◆ STATED PROBLEM ◆
Reproduce without any change the part of the items that opens with the line containing "Click the Hoje calendar button" and closes with the line containing "[x=757, y=491]".

◆ EXERCISE INPUTS ◆
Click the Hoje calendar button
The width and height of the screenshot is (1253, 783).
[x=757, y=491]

==

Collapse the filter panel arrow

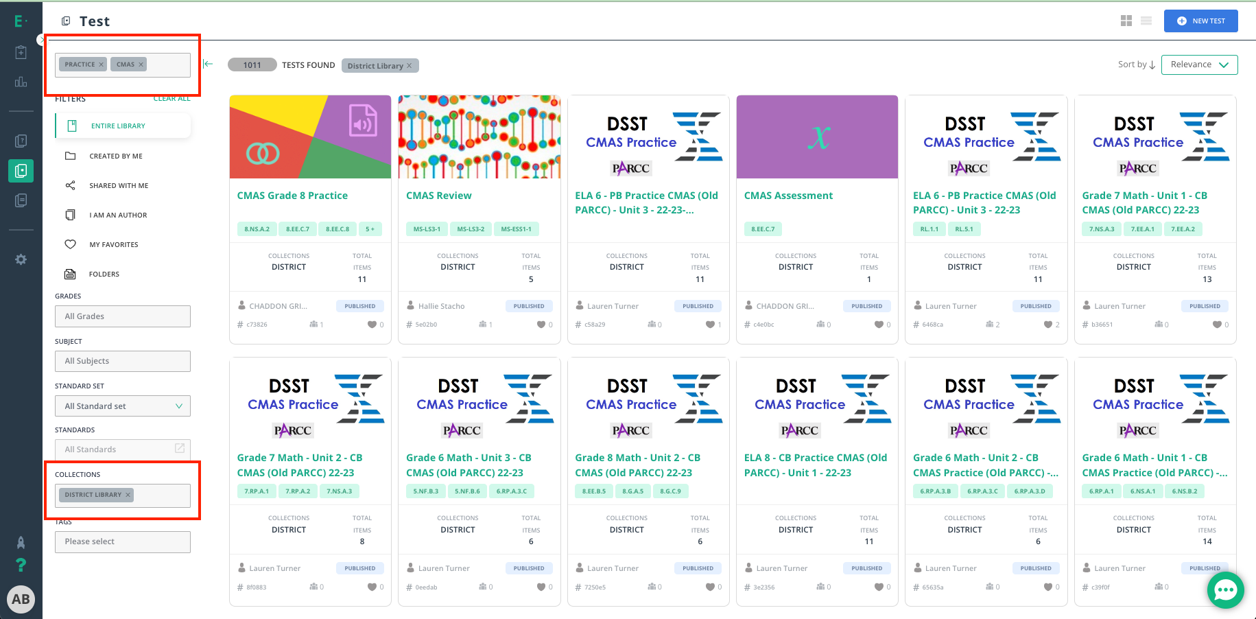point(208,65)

◆ RESULT OF THIS EXERCISE ◆
Click the Hoje calendar button
The width and height of the screenshot is (1253, 783).
[x=757, y=491]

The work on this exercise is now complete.